While the president has played the role of cheerleader-in-chief for health care reform and submitted his own guidelines for legislation, he left the work of writing and negotiating the bill to the House and Senate.
This effort has led to splits in the Democratic Party, particularly in the House, over the cost of the bill and the inclusion of a government-run insurance plan. Meanwhile, the prolonged negotiations offered an opening for critics to mount aggressive campaigns against the most liberal versions of the bill. These criticisms no doubt played a role in the heated nature of town hall meetings held across the country in which constituents fumed about the package -- sometimes citing legitimate concerns, and sometimes citing misconceptions about the bill that were pushed by critics.
Hopes for a bipartisan plan now rest with a single committee in the Senate where progress is in question -- the alternative is for Democrats to ram through what Senate Majority Leader Harry Reid describes as a "partisan" bill.
Former Senate Majority Leader Bob Dole said Monday that Obama should have Democratic leaders introduce his version of a bill when they return from recess.
"It ought to be the Obama bill, and I believe it would really be beneficial to him," he told FOX News. "We shouldn't be debating some congressman's bill."
Dole, who called Obama;s strategy so far a "tactical error that could be corrected," first pushed the idea in a column Monday.
Analysts have long noted that Obama kept his distance from the legislative process in a clear attempt to avoid the mistakes of the Clinton administration, which was criticized for micro-managing its failed attempt at health care legislation. To take the legislative reins away from House and Senate Democrats at this point would also be a stunning rebuke to the president's own party.
But Dole said Obama's approval ratings would jump if he got more involved and took charge, and that such a turnaround could produce a "bipartisan ending" that Americans would support.
Asked about the suggestion, White House Press Secretary Robert Gibbs defended the role the president has played to date, saying he's met with key House and Senate leaders on the legislation along with pushing his own principles for the bill.

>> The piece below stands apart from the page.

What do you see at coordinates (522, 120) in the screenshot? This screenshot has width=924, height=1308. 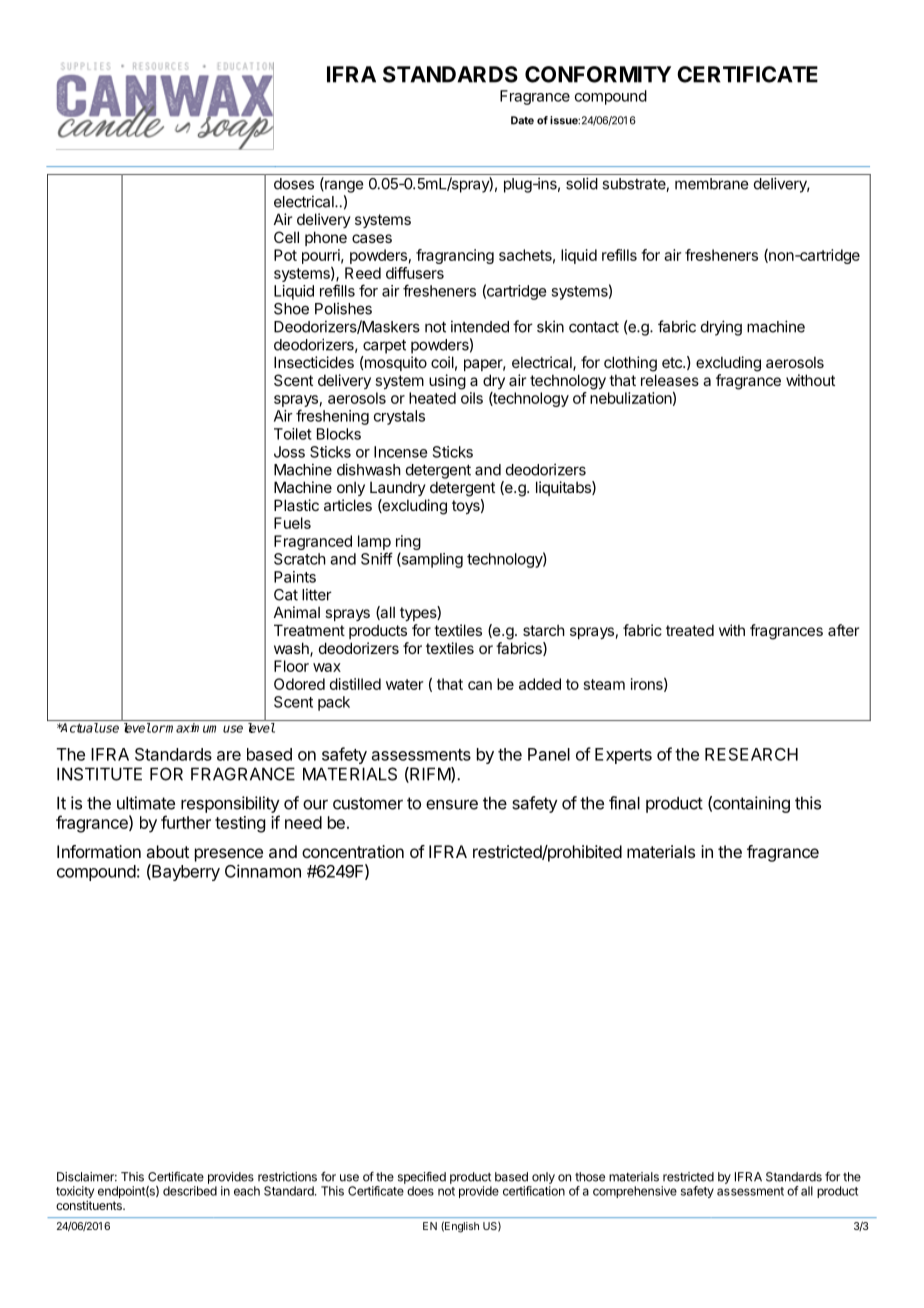 I see `Date` at bounding box center [522, 120].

"To characterize the role the president is playing as inactive would be inaccurate," Gibbs said.
Another option for Obama is to embrace one of the bills on the table, something he has not yet done.
Gerstein said that if the Senate Finance Committee, the last of five committees to consider the legislation, reaches a compromise Obama could move the debate forward by embracing that version -- a version that may not include the controversial "public option."
But Gerstein noted that those deliberations are in doubt.
Over the weekend, Sen. Mike Enzi, R-Wyo., one of three Republican negotiators working with three Democrats on that version, slammed Democrats in the Republicans' weekly radio address.
He accused Democrats of trying to "rush" a bill through and failing to control costs.
Such statements do little to engender a sense of harmony in the delicate Senate negotiations.
If that effort at compromise fails, some lawmakers have pushed for the Senate to ram through a bill using a legislative maneuver informally called the "nuclear option," which would allow Democrats to pass the bill with a smaller majority than usual.
Republicans bristle at that possibility.
House Minority Leader John Boehner said in a recent statement that instead, Obama and congressional Democrats should "scrap this costly plan" and start over.
Some Democrats see this as a non-starter. Another option for Obama is to simply cross his fingers, continue to broadly promote health care reform principles and hope Congress can hammer out a pass-able deal by the end of the year -- or let the bills die and return to fight for it next year.
But Jason Schechter, former spokesman for President Clinton, said nobody should be signing the death certificate on health care reform.
"I don't think it's quite as dire as it seems like it's been over the past few weeks," he said, urging patience for the work of the Senate Finance Committee.
"There's been a tough road to bipartisanship," he said. "I wouldn't say that bipartisanship is dead."